#### [What you have to do]
Every line of the listing that follows must be written out unchanged.
Supplied records: Begin
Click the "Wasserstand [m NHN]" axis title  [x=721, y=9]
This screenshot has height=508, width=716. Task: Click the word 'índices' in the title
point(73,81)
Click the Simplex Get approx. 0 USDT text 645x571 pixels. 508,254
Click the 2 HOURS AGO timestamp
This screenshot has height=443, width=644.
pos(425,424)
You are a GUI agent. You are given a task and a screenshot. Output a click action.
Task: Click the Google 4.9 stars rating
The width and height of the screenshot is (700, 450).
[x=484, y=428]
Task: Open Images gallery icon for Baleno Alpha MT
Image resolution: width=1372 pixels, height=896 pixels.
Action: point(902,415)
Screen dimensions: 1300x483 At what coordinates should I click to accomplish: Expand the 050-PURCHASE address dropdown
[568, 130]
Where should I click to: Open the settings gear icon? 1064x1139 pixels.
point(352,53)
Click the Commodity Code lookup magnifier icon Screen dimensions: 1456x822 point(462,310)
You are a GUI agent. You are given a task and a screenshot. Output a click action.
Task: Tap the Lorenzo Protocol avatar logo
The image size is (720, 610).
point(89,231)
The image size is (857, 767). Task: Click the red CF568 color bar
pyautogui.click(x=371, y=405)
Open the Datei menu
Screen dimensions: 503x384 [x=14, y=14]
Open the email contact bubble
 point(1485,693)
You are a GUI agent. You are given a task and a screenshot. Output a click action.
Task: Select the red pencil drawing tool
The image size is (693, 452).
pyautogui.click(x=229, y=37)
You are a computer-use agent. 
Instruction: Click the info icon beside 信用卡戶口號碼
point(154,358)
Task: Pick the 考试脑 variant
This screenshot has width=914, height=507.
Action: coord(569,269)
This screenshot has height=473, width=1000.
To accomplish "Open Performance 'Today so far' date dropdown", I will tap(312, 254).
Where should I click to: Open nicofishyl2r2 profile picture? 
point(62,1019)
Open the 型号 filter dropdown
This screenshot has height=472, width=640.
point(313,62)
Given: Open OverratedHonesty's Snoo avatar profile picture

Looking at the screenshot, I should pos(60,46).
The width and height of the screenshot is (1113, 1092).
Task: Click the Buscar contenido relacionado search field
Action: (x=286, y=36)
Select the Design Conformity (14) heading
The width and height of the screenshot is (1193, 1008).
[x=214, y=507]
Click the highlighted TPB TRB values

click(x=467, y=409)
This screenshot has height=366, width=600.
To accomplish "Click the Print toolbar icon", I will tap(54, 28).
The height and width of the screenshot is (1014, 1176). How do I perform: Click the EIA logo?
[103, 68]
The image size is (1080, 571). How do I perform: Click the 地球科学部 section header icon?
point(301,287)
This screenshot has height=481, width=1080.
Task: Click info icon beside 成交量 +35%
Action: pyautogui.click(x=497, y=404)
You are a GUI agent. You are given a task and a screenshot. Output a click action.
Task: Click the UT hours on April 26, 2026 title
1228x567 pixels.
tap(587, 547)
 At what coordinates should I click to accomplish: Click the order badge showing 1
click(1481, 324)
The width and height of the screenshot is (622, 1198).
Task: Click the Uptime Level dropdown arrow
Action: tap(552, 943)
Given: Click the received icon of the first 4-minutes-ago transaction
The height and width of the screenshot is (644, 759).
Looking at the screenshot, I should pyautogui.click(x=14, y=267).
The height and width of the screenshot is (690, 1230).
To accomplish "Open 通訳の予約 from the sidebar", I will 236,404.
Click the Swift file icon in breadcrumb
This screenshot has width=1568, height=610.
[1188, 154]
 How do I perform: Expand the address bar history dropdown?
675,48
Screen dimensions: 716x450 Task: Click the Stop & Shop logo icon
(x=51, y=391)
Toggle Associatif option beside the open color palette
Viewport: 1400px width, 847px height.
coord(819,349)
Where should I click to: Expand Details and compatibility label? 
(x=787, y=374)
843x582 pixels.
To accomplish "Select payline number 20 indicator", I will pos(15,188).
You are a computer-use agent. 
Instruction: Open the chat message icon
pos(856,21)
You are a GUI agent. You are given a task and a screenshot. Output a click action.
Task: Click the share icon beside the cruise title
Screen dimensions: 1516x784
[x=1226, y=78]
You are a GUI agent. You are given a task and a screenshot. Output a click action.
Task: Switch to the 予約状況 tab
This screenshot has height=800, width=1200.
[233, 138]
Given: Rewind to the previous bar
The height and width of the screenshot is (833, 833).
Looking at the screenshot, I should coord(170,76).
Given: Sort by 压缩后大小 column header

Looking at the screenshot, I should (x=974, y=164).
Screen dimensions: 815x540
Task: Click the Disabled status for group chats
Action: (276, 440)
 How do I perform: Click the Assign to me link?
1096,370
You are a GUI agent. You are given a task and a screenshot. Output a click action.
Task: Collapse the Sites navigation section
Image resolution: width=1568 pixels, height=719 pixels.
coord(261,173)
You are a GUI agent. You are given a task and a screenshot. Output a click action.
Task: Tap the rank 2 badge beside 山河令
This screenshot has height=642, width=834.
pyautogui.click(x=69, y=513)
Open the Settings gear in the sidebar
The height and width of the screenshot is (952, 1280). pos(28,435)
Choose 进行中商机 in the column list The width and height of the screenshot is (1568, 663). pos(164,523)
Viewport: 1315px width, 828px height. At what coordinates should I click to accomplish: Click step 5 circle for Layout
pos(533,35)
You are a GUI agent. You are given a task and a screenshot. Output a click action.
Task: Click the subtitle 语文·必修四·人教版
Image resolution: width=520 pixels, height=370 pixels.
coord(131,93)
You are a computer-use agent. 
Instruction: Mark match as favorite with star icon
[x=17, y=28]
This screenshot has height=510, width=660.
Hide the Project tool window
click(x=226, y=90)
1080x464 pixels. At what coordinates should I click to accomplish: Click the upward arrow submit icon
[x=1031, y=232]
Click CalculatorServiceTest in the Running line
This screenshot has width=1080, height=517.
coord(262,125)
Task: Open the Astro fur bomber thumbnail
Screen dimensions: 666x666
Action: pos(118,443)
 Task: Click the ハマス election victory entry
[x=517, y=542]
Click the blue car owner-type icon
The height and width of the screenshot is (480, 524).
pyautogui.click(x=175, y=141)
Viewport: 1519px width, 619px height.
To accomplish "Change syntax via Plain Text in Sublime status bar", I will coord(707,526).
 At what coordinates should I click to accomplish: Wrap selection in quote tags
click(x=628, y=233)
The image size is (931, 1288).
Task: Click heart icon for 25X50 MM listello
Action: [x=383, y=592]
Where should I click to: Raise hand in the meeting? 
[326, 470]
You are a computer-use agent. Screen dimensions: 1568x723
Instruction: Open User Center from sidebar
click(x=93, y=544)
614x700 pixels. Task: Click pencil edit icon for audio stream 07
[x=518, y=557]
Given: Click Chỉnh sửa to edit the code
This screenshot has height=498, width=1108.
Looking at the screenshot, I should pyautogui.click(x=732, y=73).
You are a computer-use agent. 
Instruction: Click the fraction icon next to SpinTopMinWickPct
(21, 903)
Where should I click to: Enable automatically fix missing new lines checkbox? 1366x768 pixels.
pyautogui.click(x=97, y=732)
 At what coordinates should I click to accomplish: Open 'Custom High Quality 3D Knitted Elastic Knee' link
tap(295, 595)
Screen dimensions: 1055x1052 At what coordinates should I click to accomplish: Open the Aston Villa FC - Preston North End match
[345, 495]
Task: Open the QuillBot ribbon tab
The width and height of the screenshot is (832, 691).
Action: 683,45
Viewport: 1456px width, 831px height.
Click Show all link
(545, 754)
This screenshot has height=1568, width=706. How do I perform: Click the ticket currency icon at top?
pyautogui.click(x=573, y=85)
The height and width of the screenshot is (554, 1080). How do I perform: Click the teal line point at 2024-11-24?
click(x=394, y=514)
Supplied records: End
#### [Reply to the exercise]
Click the "Wasserstand [m NHN]" axis title  [x=721, y=9]
This screenshot has height=508, width=716. Task: Click the word 'índices' in the title
point(73,81)
Click the Simplex Get approx. 0 USDT text 645x571 pixels. 508,254
Click the 2 HOURS AGO timestamp
This screenshot has height=443, width=644.
pos(425,424)
You are a GUI agent. You are given a task and a screenshot. Output a click action.
Task: Click the Google 4.9 stars rating
The width and height of the screenshot is (700, 450).
[x=484, y=428]
Task: Open Images gallery icon for Baleno Alpha MT
Image resolution: width=1372 pixels, height=896 pixels.
Action: point(902,415)
Screen dimensions: 1300x483 At what coordinates should I click to accomplish: Expand the 050-PURCHASE address dropdown
[568, 130]
Where should I click to: Open the settings gear icon? 1064x1139 pixels.
point(352,53)
Click the Commodity Code lookup magnifier icon Screen dimensions: 1456x822 point(462,310)
You are a GUI agent. You are given a task and a screenshot. Output a click action.
Task: Tap the Lorenzo Protocol avatar logo
The image size is (720, 610).
point(89,231)
The image size is (857, 767). Task: Click the red CF568 color bar
pyautogui.click(x=371, y=405)
Open the Datei menu
Screen dimensions: 503x384 [x=14, y=14]
Open the email contact bubble
 point(1485,693)
You are a GUI agent. You are given a task and a screenshot. Output a click action.
Task: Select the red pencil drawing tool
The image size is (693, 452).
pyautogui.click(x=229, y=37)
You are a computer-use agent. 
Instruction: Click the info icon beside 信用卡戶口號碼
point(154,358)
Task: Pick the 考试脑 variant
This screenshot has width=914, height=507.
Action: coord(569,269)
This screenshot has height=473, width=1000.
To accomplish "Open Performance 'Today so far' date dropdown", I will tap(312, 254).
Where should I click to: Open nicofishyl2r2 profile picture? 
point(62,1019)
Open the 型号 filter dropdown
This screenshot has height=472, width=640.
point(313,62)
Given: Open OverratedHonesty's Snoo avatar profile picture

Looking at the screenshot, I should pos(60,46).
The width and height of the screenshot is (1113, 1092).
Task: Click the Buscar contenido relacionado search field
Action: (x=286, y=36)
Select the Design Conformity (14) heading
The width and height of the screenshot is (1193, 1008).
[x=214, y=507]
Click the highlighted TPB TRB values

click(x=467, y=409)
This screenshot has height=366, width=600.
To accomplish "Click the Print toolbar icon", I will tap(54, 28).
The height and width of the screenshot is (1014, 1176). How do I perform: Click the EIA logo?
[103, 68]
The image size is (1080, 571). How do I perform: Click the 地球科学部 section header icon?
point(301,287)
This screenshot has height=481, width=1080.
Task: Click info icon beside 成交量 +35%
Action: pyautogui.click(x=497, y=404)
You are a GUI agent. You are given a task and a screenshot. Output a click action.
Task: Click the UT hours on April 26, 2026 title
1228x567 pixels.
tap(587, 547)
 At what coordinates should I click to accomplish: Click the order badge showing 1
click(1481, 324)
The width and height of the screenshot is (622, 1198).
Task: Click the Uptime Level dropdown arrow
Action: tap(552, 943)
Given: Click the received icon of the first 4-minutes-ago transaction
The height and width of the screenshot is (644, 759).
Looking at the screenshot, I should pyautogui.click(x=14, y=267).
The height and width of the screenshot is (690, 1230).
To accomplish "Open 通訳の予約 from the sidebar", I will 236,404.
Click the Swift file icon in breadcrumb
This screenshot has width=1568, height=610.
[1188, 154]
 How do I perform: Expand the address bar history dropdown?
675,48
Screen dimensions: 716x450 Task: Click the Stop & Shop logo icon
(x=51, y=391)
Toggle Associatif option beside the open color palette
Viewport: 1400px width, 847px height.
coord(819,349)
Where should I click to: Expand Details and compatibility label? 
(x=787, y=374)
843x582 pixels.
To accomplish "Select payline number 20 indicator", I will pos(15,188).
You are a computer-use agent. 
Instruction: Open the chat message icon
pos(856,21)
You are a GUI agent. You are given a task and a screenshot. Output a click action.
Task: Click the share icon beside the cruise title
Screen dimensions: 1516x784
[x=1226, y=78]
You are a GUI agent. You are given a task and a screenshot. Output a click action.
Task: Switch to the 予約状況 tab
This screenshot has height=800, width=1200.
[233, 138]
Given: Rewind to the previous bar
The height and width of the screenshot is (833, 833).
Looking at the screenshot, I should coord(170,76).
Given: Sort by 压缩后大小 column header

Looking at the screenshot, I should (x=974, y=164).
Screen dimensions: 815x540
Task: Click the Disabled status for group chats
Action: (276, 440)
 How do I perform: Click the Assign to me link?
1096,370
You are a GUI agent. You are given a task and a screenshot. Output a click action.
Task: Collapse the Sites navigation section
Image resolution: width=1568 pixels, height=719 pixels.
coord(261,173)
You are a GUI agent. You are given a task and a screenshot. Output a click action.
Task: Tap the rank 2 badge beside 山河令
This screenshot has height=642, width=834.
pyautogui.click(x=69, y=513)
Open the Settings gear in the sidebar
The height and width of the screenshot is (952, 1280). pos(28,435)
Choose 进行中商机 in the column list The width and height of the screenshot is (1568, 663). pos(164,523)
Viewport: 1315px width, 828px height. At what coordinates should I click to accomplish: Click step 5 circle for Layout
pos(533,35)
You are a GUI agent. You are given a task and a screenshot. Output a click action.
Task: Click the subtitle 语文·必修四·人教版
Image resolution: width=520 pixels, height=370 pixels.
coord(131,93)
You are a computer-use agent. 
Instruction: Mark match as favorite with star icon
[x=17, y=28]
This screenshot has height=510, width=660.
Hide the Project tool window
click(x=226, y=90)
1080x464 pixels. At what coordinates should I click to accomplish: Click the upward arrow submit icon
[x=1031, y=232]
Click CalculatorServiceTest in the Running line
This screenshot has width=1080, height=517.
coord(262,125)
Task: Open the Astro fur bomber thumbnail
Screen dimensions: 666x666
Action: pos(118,443)
 Task: Click the ハマス election victory entry
[x=517, y=542]
Click the blue car owner-type icon
The height and width of the screenshot is (480, 524).
pyautogui.click(x=175, y=141)
Viewport: 1519px width, 619px height.
To accomplish "Change syntax via Plain Text in Sublime status bar", I will coord(707,526).
 At what coordinates should I click to accomplish: Wrap selection in quote tags
click(x=628, y=233)
The image size is (931, 1288).
Task: Click heart icon for 25X50 MM listello
Action: [x=383, y=592]
Where should I click to: Raise hand in the meeting? 
[326, 470]
You are a computer-use agent. Screen dimensions: 1568x723
Instruction: Open User Center from sidebar
click(x=93, y=544)
614x700 pixels. Task: Click pencil edit icon for audio stream 07
[x=518, y=557]
Given: Click Chỉnh sửa to edit the code
This screenshot has height=498, width=1108.
Looking at the screenshot, I should pyautogui.click(x=732, y=73).
You are a computer-use agent. 
Instruction: Click the fraction icon next to SpinTopMinWickPct
(21, 903)
Where should I click to: Enable automatically fix missing new lines checkbox? 1366x768 pixels.
pyautogui.click(x=97, y=732)
 At what coordinates should I click to accomplish: Open 'Custom High Quality 3D Knitted Elastic Knee' link
tap(295, 595)
Screen dimensions: 1055x1052 At what coordinates should I click to accomplish: Open the Aston Villa FC - Preston North End match
[345, 495]
Task: Open the QuillBot ribbon tab
The width and height of the screenshot is (832, 691).
Action: 683,45
Viewport: 1456px width, 831px height.
Click Show all link
(545, 754)
This screenshot has height=1568, width=706. How do I perform: Click the ticket currency icon at top?
pyautogui.click(x=573, y=85)
The height and width of the screenshot is (554, 1080). How do I perform: Click the teal line point at 2024-11-24?
click(x=394, y=514)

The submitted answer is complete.